When the Soviet revolution broke out, Andrei's father, then a young man, volunteered for the Red Army. After the war he went into the film industry. Andrei's father fought in World War II in the Northern Fleet. He was overheard uttering negative views about Stalin's qualities as a military leader, which led to his arrest and imprisonment; he feared for his life, but shortly afterward was released to rejoin the army. In 1942 he was wounded at Stalingrad and invalided out of the service. Andrei's father's hardships explain Andrei's decision to become a historian. For his father, after climbing the educational ladder, was after the war refused permission to study at the Academy of Sciences' Institute of History on account of what authorities felt was his own compromised political past. But as Historian John Keep wrote: "Andrei has gone one better by not only writing history but by securing a place in it."

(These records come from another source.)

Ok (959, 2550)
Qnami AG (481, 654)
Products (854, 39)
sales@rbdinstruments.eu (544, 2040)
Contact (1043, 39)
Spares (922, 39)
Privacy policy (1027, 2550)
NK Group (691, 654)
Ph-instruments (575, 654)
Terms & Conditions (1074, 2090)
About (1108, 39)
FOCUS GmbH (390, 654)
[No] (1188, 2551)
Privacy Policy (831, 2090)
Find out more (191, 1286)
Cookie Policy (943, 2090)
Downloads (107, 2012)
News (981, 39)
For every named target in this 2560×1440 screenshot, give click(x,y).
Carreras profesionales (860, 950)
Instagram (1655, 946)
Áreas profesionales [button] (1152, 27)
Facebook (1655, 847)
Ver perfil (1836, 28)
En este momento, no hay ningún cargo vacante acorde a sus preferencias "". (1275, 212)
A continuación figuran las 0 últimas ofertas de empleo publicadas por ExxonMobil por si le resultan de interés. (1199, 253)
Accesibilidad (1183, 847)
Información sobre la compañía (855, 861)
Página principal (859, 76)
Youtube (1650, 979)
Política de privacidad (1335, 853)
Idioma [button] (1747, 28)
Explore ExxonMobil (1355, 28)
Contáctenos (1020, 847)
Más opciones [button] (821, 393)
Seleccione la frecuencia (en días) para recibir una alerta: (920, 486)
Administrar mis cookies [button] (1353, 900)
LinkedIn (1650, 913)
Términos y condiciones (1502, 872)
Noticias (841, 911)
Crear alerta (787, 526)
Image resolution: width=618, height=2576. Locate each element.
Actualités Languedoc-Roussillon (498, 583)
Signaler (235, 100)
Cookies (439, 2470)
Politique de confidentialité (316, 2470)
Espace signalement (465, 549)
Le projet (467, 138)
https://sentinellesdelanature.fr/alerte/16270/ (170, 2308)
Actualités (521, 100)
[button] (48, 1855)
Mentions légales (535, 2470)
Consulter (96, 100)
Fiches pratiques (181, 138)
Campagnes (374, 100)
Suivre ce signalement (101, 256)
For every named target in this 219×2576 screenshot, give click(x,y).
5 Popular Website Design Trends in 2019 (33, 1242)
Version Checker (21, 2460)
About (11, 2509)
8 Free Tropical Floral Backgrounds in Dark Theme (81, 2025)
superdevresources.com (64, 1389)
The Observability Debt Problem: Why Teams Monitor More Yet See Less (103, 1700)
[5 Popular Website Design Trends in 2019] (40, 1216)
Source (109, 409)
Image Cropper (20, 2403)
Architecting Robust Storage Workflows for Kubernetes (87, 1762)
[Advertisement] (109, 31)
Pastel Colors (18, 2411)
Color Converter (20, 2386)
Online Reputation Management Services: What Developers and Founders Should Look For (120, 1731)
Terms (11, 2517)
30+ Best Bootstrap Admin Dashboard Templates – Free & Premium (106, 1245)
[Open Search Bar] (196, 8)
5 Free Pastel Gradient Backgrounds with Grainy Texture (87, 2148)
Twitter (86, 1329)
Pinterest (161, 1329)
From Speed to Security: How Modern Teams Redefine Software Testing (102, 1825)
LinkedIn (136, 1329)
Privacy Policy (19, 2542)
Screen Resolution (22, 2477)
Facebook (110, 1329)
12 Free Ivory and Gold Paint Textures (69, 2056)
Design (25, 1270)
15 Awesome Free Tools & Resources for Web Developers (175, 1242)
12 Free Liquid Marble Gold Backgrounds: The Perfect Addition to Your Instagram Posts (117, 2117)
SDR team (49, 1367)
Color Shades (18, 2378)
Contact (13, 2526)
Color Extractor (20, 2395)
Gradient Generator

Andrei's father developed a serious heart condition which required constant nursing. This care was provided first by his wife, and on her death from cancer in 1959 by his son Andrei, until Andrei's arrest prevented him from ministering to his father's needs. He died when Andrei was in prison.
In high school, Andrei Amalrik was a restless student and truant. He was expelled a year before graduation. Despite this, he won admission to the history department at Moscow State University in 1959.
In 1963, he angered the university with a dissertation suggesting that Scandinavian warrior-traders and Greeks, rather than Slavs, played the principal role in developing the early Russian state in the ninth century. Amalrik refused to modify his views and was expelled from Moscow University.